2° Considérez que la sainte Vierge servait et honorait Jésus comme son Dieu, et Jésus honorait Marie comme sa Mère. Marie nourrissait Jésus de son lait, et Jésus nourrissait Marie de sa grâce. Marie donnait au corps de Jésus les aliments terrestres, et Jésus donnait à l’âme de Marie les aliments célestes. Pendant trente-trois ans que Marie eut le bonheur de vivre et de converser avec Jésus, qui pourrait concevoir quelle étroite union il y eut entre l’âme de Jésus de Marie, quelle intime communication il se fit du cœur de Jésus au cœur de Marie ? Les yeux de Marie voyaient continuellement Jésus ; ses oreilles entendaient sa voix ; elle conversait familièrement avec lui. Marie contemplait la face de Jésus ; ses mains étaient consacrées par l’attouchement du corps de Jésus. Il reposait sur le sein de Marie ; elle le portait entre ses bras. Son entendement contemplait ses beautés ; sa mémoire se souvenait de sa doctrine, de ses paroles, de ses actions ; sa volonté était totalement conforme à celle de Jésus ; son cœur brûlait d’amour pour lui. Qui pourrait concevoir quelles lumières, quelles faveurs Jésus communiquait sans cesse à Marie ? Si on ne pouvait toucher le bord des vêtements du Sauveur sans ressentir aussitôt l’influence d’une vertu céleste qui sortait de son Humanité sacrée, que de grâces et de vertus émanèrent de Jésus sur Marie pendant trente-trois ans qu’elle lui fut si intimement unie ? Bénissons cette union et cette communication ineffable de Jésus et de Marie. Unissons-nous étroitement à Jésus et à Marie. Vivons, agissons, souffrons et mourons avec Jésus et Marie.

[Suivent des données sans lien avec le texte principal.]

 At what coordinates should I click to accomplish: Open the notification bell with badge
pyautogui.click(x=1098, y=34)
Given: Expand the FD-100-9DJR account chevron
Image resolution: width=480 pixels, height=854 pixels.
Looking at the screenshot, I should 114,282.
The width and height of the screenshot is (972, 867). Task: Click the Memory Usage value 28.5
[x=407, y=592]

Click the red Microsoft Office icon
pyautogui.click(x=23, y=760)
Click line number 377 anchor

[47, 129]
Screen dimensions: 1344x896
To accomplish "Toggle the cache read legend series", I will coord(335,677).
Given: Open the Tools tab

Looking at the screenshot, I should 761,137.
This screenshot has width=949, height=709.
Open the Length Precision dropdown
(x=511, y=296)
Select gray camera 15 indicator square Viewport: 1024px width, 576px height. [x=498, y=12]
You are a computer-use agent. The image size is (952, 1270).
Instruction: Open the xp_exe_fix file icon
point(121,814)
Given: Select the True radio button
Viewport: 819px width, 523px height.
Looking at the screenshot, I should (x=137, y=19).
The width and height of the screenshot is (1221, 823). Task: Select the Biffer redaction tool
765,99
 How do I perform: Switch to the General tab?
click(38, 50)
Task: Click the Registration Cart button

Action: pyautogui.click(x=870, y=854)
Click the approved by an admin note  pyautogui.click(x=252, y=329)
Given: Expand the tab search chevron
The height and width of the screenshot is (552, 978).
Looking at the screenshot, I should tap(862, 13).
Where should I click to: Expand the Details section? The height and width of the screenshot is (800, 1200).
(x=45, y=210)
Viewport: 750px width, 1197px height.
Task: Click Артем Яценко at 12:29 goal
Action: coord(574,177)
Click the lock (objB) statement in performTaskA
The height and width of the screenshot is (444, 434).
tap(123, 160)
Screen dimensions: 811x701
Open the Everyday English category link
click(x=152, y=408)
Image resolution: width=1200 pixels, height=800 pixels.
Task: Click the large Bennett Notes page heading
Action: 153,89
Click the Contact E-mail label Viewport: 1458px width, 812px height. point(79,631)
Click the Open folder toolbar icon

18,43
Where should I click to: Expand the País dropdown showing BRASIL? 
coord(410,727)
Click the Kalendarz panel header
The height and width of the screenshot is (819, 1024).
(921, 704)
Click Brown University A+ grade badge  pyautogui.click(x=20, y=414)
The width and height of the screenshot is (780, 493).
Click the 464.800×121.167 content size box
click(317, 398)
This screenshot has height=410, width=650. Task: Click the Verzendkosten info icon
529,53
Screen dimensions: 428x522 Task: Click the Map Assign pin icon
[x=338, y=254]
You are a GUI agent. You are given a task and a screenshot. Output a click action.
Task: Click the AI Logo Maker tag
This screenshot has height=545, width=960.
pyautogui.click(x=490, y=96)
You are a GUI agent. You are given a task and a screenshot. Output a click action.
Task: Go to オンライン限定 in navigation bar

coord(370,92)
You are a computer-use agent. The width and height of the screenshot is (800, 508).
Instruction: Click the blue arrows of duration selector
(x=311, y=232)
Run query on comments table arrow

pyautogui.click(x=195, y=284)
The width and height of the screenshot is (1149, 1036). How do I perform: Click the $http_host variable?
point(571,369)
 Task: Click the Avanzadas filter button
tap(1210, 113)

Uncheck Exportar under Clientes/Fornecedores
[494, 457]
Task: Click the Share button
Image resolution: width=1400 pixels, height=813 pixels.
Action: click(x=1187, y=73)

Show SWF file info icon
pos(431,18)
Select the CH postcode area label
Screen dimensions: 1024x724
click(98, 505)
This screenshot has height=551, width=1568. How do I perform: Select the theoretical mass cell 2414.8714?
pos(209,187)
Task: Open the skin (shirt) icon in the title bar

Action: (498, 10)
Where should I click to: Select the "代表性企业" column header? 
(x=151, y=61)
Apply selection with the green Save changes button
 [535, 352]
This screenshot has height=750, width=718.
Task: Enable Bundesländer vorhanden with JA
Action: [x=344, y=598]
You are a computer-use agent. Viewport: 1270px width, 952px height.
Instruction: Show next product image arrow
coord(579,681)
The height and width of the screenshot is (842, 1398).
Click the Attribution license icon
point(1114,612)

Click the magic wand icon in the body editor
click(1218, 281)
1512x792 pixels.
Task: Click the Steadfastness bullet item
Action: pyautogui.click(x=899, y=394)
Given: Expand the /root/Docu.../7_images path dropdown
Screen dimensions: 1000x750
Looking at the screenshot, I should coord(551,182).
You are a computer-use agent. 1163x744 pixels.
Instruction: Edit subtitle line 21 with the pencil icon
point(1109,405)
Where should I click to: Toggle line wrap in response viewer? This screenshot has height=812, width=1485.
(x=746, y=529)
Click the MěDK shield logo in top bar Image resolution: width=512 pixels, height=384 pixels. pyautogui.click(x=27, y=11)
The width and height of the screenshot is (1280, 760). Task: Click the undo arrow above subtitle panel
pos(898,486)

Demandons cette grâce insigne par les mérites de Jésus et l’intercession de Marie.

Je vous salue...

 

3° Considérez que la sainte Vierge ayant toujours le Sauveur devant les yeux était témoin de ses divins exemples, les imitait parfaitement. Toujours unie de cœur, d’esprit, de sentiment, d’intention et d’affection, elle faisait tout avec Jésus, en lui et par lui. Elle priait avec Jésus, travaillait avec Jésus, conversait avec Jésus, voyageait avec Jésus, buvait et mangeait avec Jésus, prenait part à toutes ses peines. La sainte Vierge en voyant souffrir Jésus était plus sensible aux douleurs de son Fils qu’aux siennes propres. Imitons les exemples de Jésus et de Marie. Unissons nos prières aux prières de Jésus et de Marie ; unissons nos actions à leurs travaux, nos voyages à leurs voyages, nos repas à leurs repas, nos souffrances à leurs souffrances, notre vie à leur vie, et notre mort à leur mort. Demeurons toujours attachés à Jésus et à Marie à la vie et à la mort ; gardons-leur une inviolable fidélité dans les épreuves, les tentations, mes tribulations. Ne nous séparons jamais de Jésus et de Marie. Nous ne pouvons rien sans Jésus et Marie, mais nous pouvons tout avec Jésus et Marie.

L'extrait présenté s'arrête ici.